Looking at this, I'm still not entirely satisfied, though, because I think UKIP and possibly the Lib Dem may actually have different dynamics at the next election, than estimated by the historical data. In particular, it seems that UKIP has clear problems in re-inventing themselves, after the Conservatives have by and large so efficiently taken up the role of Brexit paladins. So, I have decided to re-distribute some of the weight for UKIP to the Conservatives and Labour, who were arguably the most affected by the surge in popularity for the Farage army.

In an extra twist, I also moved some of the UKIP historical share to the SNP, to safeguard against the fact that they have a much higher weight when it counts for them (ie Scotland) than the national average suggests. (I could have done this more correctly by modelling the vote in Scotland separately).

These historical shares can be turned into relative risks by simply re-proportioning them by the Conservative share, thus giving me some "average" relative risk for each party (against the reference $=$ Conservatives). I called these values $\mu_p$ and have used them to derive some rather informative priors for my $\alpha_p$ and $\beta_p$ parameters.

In particular, I have imposed that the mixture of relative risks among leavers and remainers would be centered around the historical (revisited) values, which means I'm implying that $$\hat{\phi}_p = 0.52 \phi^L_p + 0.48 \phi^R_p = 0.52 \exp(\alpha_p) + 0.48\exp(\alpha_p)\exp(\beta_p) \sim \mbox{Normal}(\mu_p,\sigma).$$ If I fix the variance around the overall mean $(\sigma^2)$ to some value (I have chosen 0.05, but have done some sensitivity analysis around it), it is possible to do some trial-and-error to figure out what the configuration of $(\alpha_p,\beta_p)$ should be so that on average the prior is centered around the historical estimate.

I can then re-run my model and see what the differences are by assuming the "minimally informative" and the "informative" versions.
Here, the black dots and lines indicate the mean and 95% interval of the minimally informative prior, while the blue dots and lines are the posterior estimated vote shares (ie after including the 9 polls) for that model. The red and magenta dots/lines are the prior and posterior results for the informative model (based on the historical/subjective data).

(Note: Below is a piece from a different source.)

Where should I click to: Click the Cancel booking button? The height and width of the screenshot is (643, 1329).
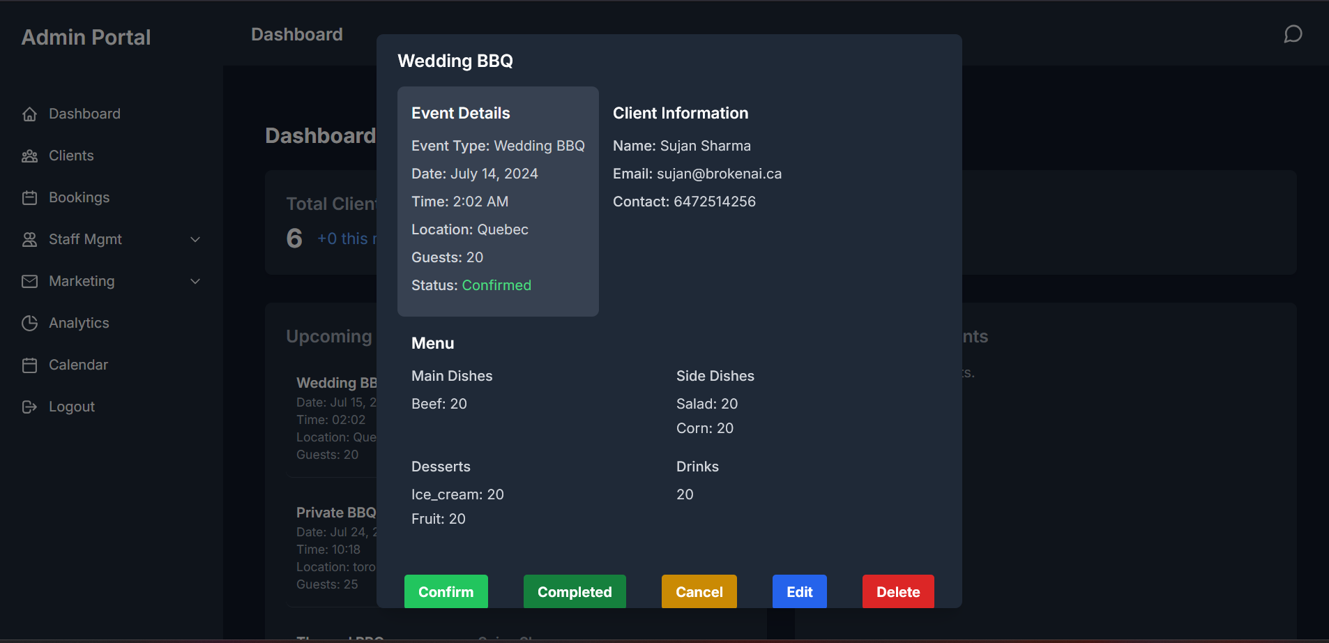click(699, 591)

Interestingly, the 9 polls seem to have quite substantial strength, because they are able to move most of the posteriors (eg the Conservatives, Labour, SNP, Green, Plaid Cymru and Other). The differences between the two versions of the model are not huge, necessarily, but they are important in some cases.

The actual results in terms of seats won are as in the following.

Party        Seats (MIP)  Seat (IP)
Conservative        371        359
Green                 1          1
Labour              167        178
Lib Dem              30         40
Plaid Cymru          10          3
SNP                  53         51

Substantively, the data + model assumptions seem to suggest a clear Conservative victory in both versions. But the model based on informative/substantive prior seems to me a much more reasonable prediction $-$ strikingly, the minimally informative version predicts a ridiculously large number of seats for Plaid Cymru.

The analysis of the swing of votes is shown in the following (for the informative model).
2015/2017         Conservative Green Labour Lib Dem PCY SNP
Conservative               312     0      0      17   0   1
Green                        0     1      0       0   0   0
Labour                      45     0    178       8   0   1
Liberal Democrat             0     0      0       9   0   0
Plaid Cymru                  0     0      0       0   3   0
SNP                          1     0      0       6   0  49
UKIP                         1     0      0       0   0   0

Labour are predicted to now win any new seats and their losses are mostly to the Conservatives and the Lib Dems. This is how the seats are predicted across the three nations.

As soon as I have a moment, I'll share a more intelligible version of my code and will update the results as new polls become available.

1 comment:

1. Have you had a moment to share your code? Maybe it's on github somewhere?